= Exercise objective =
Return every line below as is, leaving out the pictures.

(Collected data)
* * *

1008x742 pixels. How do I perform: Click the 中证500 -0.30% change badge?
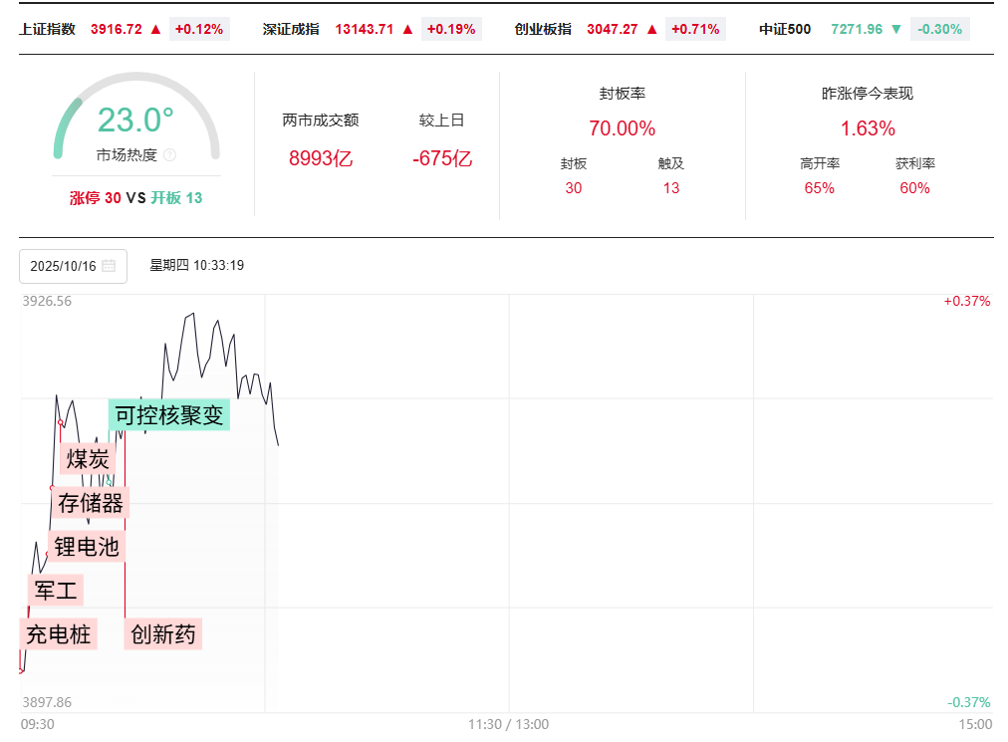pyautogui.click(x=939, y=29)
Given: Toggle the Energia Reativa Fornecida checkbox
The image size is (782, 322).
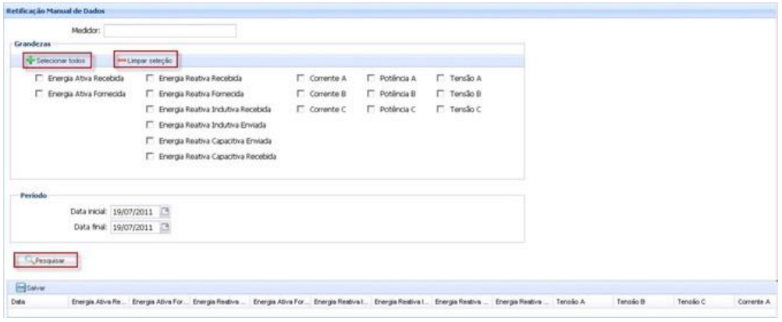Looking at the screenshot, I should pos(150,94).
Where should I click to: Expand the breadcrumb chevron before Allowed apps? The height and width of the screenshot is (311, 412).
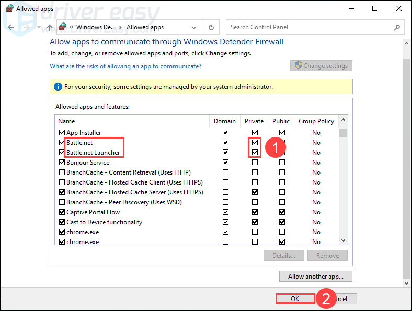point(121,27)
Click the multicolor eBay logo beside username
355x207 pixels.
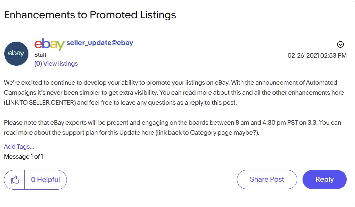tap(49, 44)
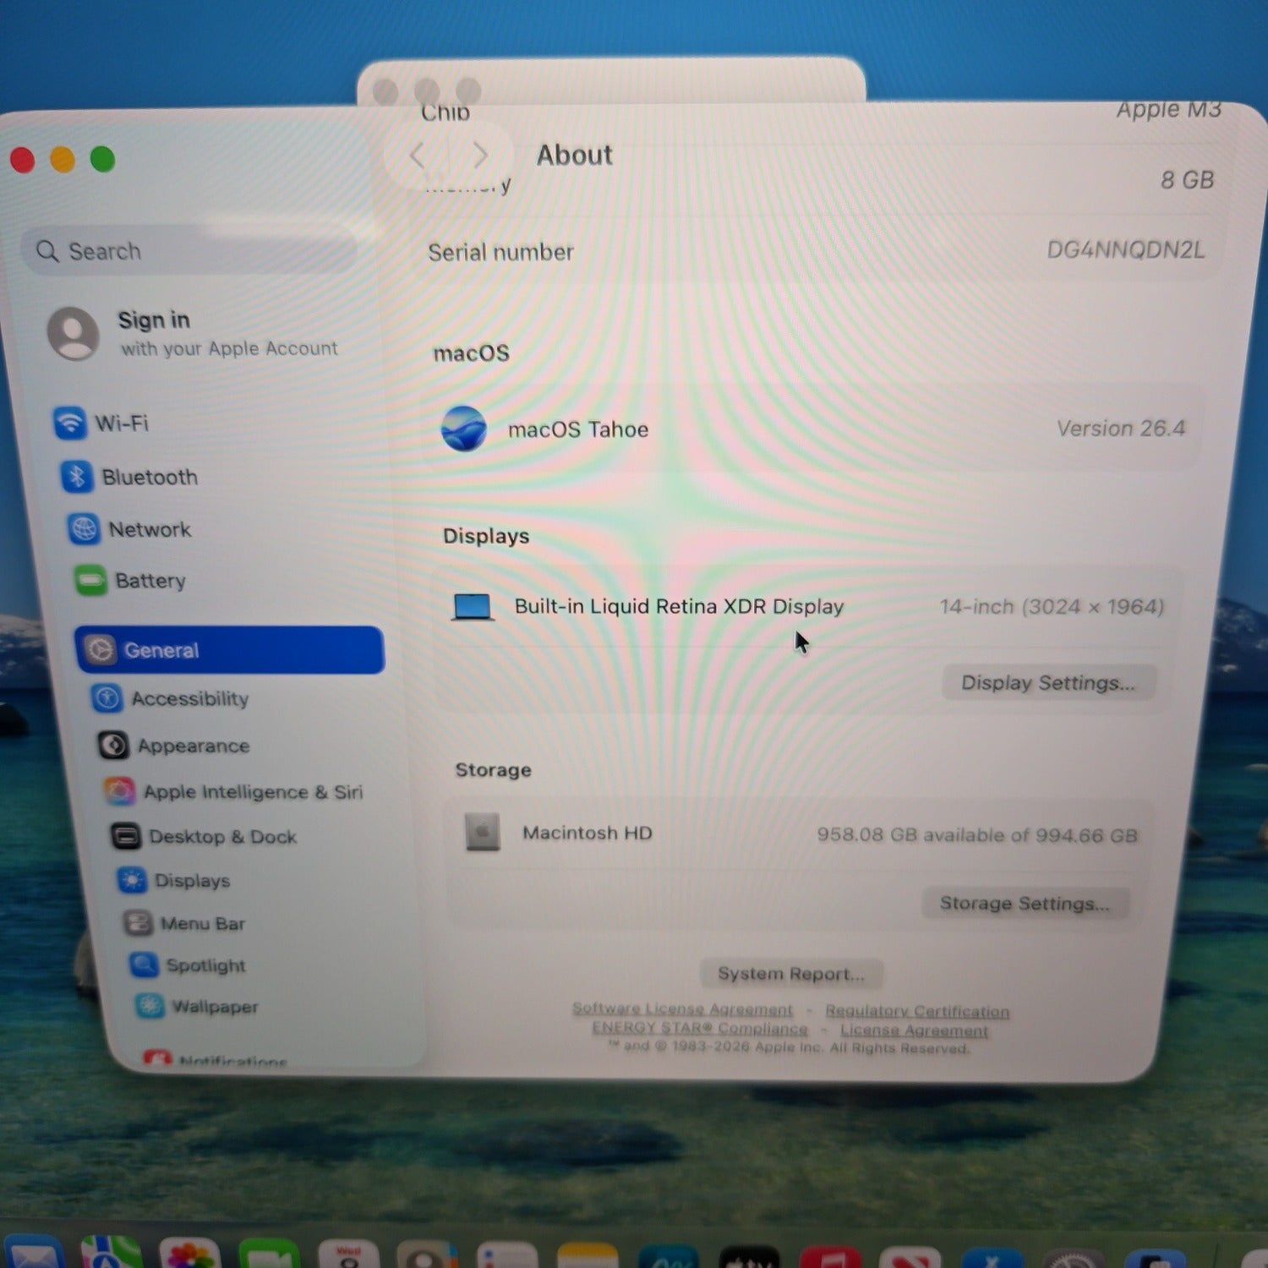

* * *

= Written response =
1008x742 pixels. How do I perform: Click the 中证500 -0.30% change badge?
pyautogui.click(x=939, y=29)
Given: Toggle the Energia Reativa Fornecida checkbox
The image size is (782, 322).
Looking at the screenshot, I should pos(150,94).
Where should I click to: Expand the breadcrumb chevron before Allowed apps? The height and width of the screenshot is (311, 412).
point(121,27)
Click the multicolor eBay logo beside username
355x207 pixels.
tap(49, 44)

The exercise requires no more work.